Although AI technology and neural networks are being actively incorporated in multiple industries to perform a wide range of tasks, discovering the right architecture for a particular taskapplication continues to remain an ordeal. In scenarios, where effective neural network architectures have been discovered, they remain rigid to changes in input-size and might require a lot of pre-processing of the raw input before they can be fed to the network. Also, current methods for building neural networks are not suited for the flexible addition or removal of concurrent data streams.
For example, mass produced camera technology that provides real-time data feeds from distributed cameras and drones deployed across the world can be simultaneously processed by neural networks to monitor climate change, agriculture, disaster prone regions and to assist policy makers and society planners to refine current practices.

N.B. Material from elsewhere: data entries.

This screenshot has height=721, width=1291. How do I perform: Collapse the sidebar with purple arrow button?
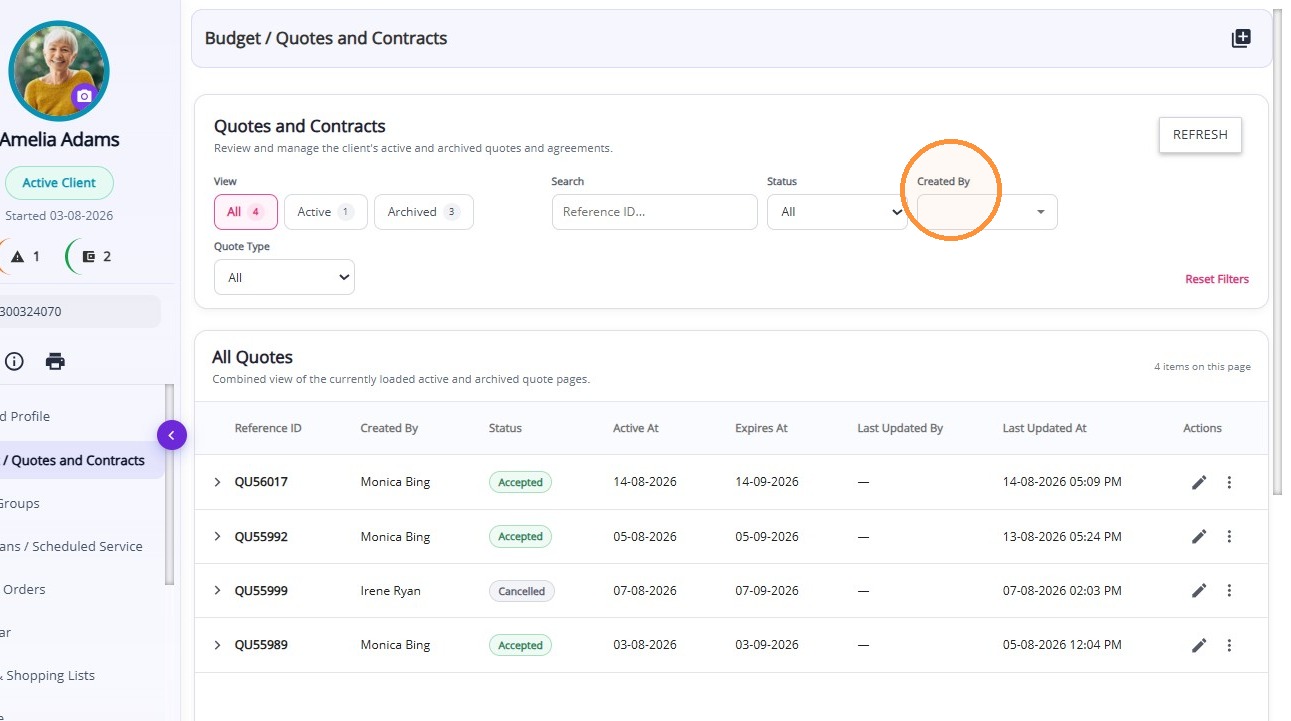pos(172,435)
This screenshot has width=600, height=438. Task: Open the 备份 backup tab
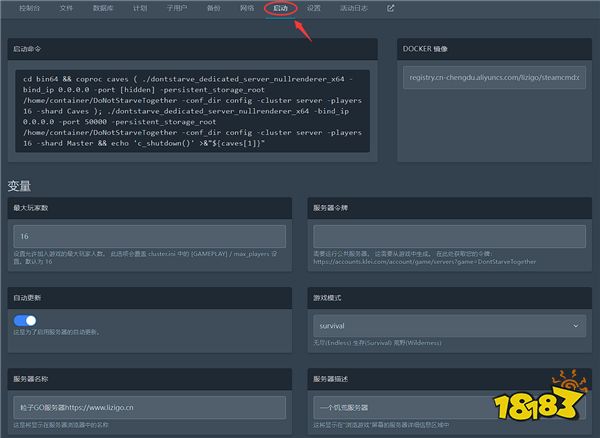tap(213, 8)
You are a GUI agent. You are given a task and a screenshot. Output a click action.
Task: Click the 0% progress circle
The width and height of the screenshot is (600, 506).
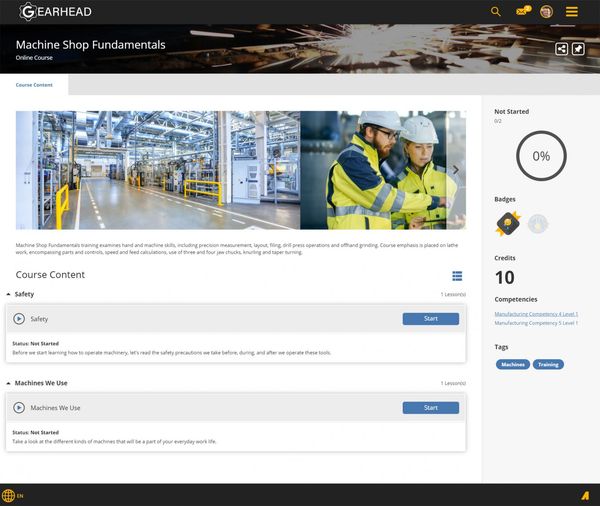pos(540,156)
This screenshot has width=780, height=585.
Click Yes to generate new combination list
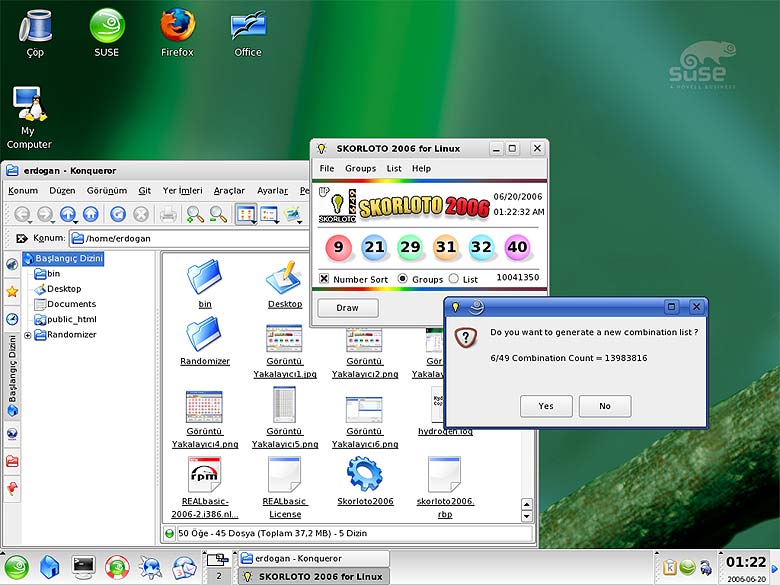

To do so, we need to construct neural networks that can simultaneously process multiple image data-streams and subsequently make intelligent decisions. Conventionally, neural network architectures are hand-designed to process concurrent feed from distributed cameras , based on the following parameters: (i) number of data-streams ( of input-cameras), (ii) data structure ( of pixels), (iii) the input frame-rate ( of images captured per second) to name a few. The current network architecture cannot autonomously adapt itself to the addition of new data-streams (new camera installations), or to updates in the data resolution, or to changes to the data-sampling rate. The lack of flexibility forces an engineer (or an AI resource provider) to constantly hand-tune and update their networks for inevitable changes to the camera-sensor network!
In this paper, we propose a novel paradigm to wire large neural networks. Inspired by wiring of neural circuits in the growing brain of an infant, we can autonomously self-organize the connectivity of artificial neural networks. Wiring of networks via self-organization endows networks with the additional flexibility to quickly adapt to changes in the input ‘structure’, changes in the number of input data-streams, eliminating the requirement of human intervention!
Also, as our algorithm is well-suited for networks built out of spiking units, we can directly implement flexible self-organization of networks on neuromorphic hardware. Neuromorphic hardware has recently gained a lot of traction for their low-power consumption, reduced latency and their on-chip learning functionality (unlike edge devices that can only perform inference).